Education and Cross-Team Collaboration
Effective enforcement of NVE-related content requires a cohesive approach across a tech organization’s disparate teams, ideally led by a key point of contact empowered to make decisions across these teams and push efforts forward to meaningfully reduce harms. Unlike other extremist ideologies that may fall relatively neatly under a single policy, NVE’s varied nature means policy violations span numerous categories and thus multiple teams. This makes a cross-functional approach essential for preventing NVE harms. Teams with different enforcement criteria can work together through shared level-setting, ongoing dialogue, and shared descriptions and definitions of NVE harms. This ensures consistency and prevents gaps in policies and enforcement that bad actors can exploit. This model should also be expanded within individual technology and social media companies, broadening cooperation and task force purview to a whole of industry effort.
External Red Teaming
Tech companies cannot anticipate every way in which their platforms may be exploited by NVE actors, nor should they be expected too. Tech thrives when it can focus on innovation and meeting the needs of its users. To fill this gap, external red teams can bring in subject matter experts to identify where safety measures can be improved. These external organizations are not beholden to a company’s internal outcomes and can have greater insights into how platforms may be abused by NVE’s. These red teams should be cross-discipline and ideally have practitioners from various sectors for a diversity of perspectives and mechanisms to deploy. This threat will not be countered solely through arrests nor the hashing and removal of CSAM content.

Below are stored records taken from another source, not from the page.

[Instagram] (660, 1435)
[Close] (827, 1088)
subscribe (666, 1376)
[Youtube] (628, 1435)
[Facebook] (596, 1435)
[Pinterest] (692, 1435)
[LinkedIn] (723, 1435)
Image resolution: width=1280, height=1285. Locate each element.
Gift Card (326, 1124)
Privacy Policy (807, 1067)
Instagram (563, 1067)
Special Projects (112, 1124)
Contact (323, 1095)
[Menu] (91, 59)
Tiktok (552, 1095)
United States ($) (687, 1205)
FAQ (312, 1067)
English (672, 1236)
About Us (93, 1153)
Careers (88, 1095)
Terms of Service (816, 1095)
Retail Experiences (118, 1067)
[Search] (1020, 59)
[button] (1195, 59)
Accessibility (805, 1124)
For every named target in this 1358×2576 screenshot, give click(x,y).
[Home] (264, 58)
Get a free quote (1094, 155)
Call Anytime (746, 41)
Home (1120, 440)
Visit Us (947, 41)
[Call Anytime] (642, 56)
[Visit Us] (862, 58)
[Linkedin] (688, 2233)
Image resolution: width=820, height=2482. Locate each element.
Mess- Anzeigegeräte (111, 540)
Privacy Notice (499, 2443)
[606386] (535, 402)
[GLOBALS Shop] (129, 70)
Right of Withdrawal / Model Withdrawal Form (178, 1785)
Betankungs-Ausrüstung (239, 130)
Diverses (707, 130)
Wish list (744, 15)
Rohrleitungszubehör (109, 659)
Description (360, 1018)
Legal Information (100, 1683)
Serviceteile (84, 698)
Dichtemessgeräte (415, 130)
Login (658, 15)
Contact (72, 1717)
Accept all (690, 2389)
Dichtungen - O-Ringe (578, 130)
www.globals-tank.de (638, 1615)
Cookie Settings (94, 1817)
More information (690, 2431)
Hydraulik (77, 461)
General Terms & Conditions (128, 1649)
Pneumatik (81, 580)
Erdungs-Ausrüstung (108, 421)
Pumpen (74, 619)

Conclusion: Safety by Implementation
Ultimately, moving tech companies into greater dialogue with traditional prevention practitioners while focusing on internal procedures to prevent NVE exploitation establishes a framework for responding to NVE’s evolving engagement and threat. As the recent report on BTAMs from DHS notes, successful prevention “requires coordinated effort among various stakeholders, including administrators, teachers, counselors, psychologists, families, and community partners…” In this model, tech companies are one of numerous community partners working to prevent vulnerable individuals, particularly youths, from being drawn into networks that could harm them and our communities.
The goal for both the tech and the prevention community is to find ways to deescalate and off-ramp individuals before—not after—they reach a crisis point or commit an act of violence. The dynamics of online spaces have become so dire that not engaging is no longer a solution; it only makes the risk worse. By embracing a strategy of safety-by-implementation and fostering a collaborative dialogue, tech companies can become a vital part of a broader, more effective prevention ecosystem.